On the other hand, concurrency (which is probably what you mean by parallel processing) refers to having multiple units of execution (threads or processes) that are interleaved. This can also happen in either in a single core CPU or in many cores/CPUs or even in many machines (clusters).
Summing up, multicore is a subset of parallel and concurrency can occur with or without parallelism. The field that studies this is distributed systems or distributed computing.
Parallel processing just refers to a program running more than 1 part simultaneously, usually with the different parts communicating in some way. This might be on multiple cores, multiple threads on one core (which is really simulated parallel processing), multiple CPUs, or even multiple machines.
Multicore processing is usually a subset of parallel processing.

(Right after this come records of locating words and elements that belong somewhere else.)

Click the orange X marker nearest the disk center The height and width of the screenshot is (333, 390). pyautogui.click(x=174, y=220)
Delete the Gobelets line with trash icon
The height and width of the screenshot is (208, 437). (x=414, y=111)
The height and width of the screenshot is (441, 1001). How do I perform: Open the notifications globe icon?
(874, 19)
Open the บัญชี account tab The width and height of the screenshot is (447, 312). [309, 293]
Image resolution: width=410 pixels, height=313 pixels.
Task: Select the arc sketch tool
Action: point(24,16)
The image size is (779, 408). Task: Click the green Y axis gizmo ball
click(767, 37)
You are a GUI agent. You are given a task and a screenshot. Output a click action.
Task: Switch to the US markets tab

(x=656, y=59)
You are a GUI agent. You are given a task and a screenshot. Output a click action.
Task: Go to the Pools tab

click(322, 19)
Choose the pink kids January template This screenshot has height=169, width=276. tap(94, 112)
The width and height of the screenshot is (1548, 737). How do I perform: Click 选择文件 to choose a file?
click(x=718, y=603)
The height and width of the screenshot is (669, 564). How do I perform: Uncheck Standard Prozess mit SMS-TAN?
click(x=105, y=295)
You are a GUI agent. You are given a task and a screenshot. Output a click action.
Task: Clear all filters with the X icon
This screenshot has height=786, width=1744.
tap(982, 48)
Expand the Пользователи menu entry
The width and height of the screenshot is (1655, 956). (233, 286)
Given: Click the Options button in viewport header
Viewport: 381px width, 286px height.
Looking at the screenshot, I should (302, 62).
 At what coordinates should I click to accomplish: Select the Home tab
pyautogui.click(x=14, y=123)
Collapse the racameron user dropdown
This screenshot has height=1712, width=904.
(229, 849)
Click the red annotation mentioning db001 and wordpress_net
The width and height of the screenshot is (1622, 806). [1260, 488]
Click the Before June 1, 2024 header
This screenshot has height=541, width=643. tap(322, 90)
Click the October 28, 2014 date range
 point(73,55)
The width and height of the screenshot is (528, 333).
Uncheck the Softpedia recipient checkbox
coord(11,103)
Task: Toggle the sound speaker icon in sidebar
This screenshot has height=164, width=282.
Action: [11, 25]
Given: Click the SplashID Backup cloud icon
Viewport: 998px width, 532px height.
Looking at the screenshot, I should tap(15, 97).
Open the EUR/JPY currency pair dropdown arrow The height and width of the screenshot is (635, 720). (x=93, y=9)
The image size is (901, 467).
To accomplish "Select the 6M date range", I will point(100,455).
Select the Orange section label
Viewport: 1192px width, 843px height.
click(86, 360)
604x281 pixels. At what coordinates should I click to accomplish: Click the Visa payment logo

Multicore processing means code working on more than one "core" of a single CPU chip. A core is like a little processor within a processor. So making code work for multicore processing will nearly always be talking about the parallelization aspect (though would also include removing any core specific assumptions, which you shouldn't normally have anyway).
As far as an algorithm design goes, if it is correct in a parallel processing point of view, it will be correct multicore.
However, if you need to optimise your code to get it to run as fast as possible "in parallel" then the differences between multicore, multi-cpu, multi-machine, or vectorised will make a big difference.
Parallel processing can be done inside a single core with multiple threads.
Multi-Core processing means distributing those threads to make use of the multiple cores in a CPU.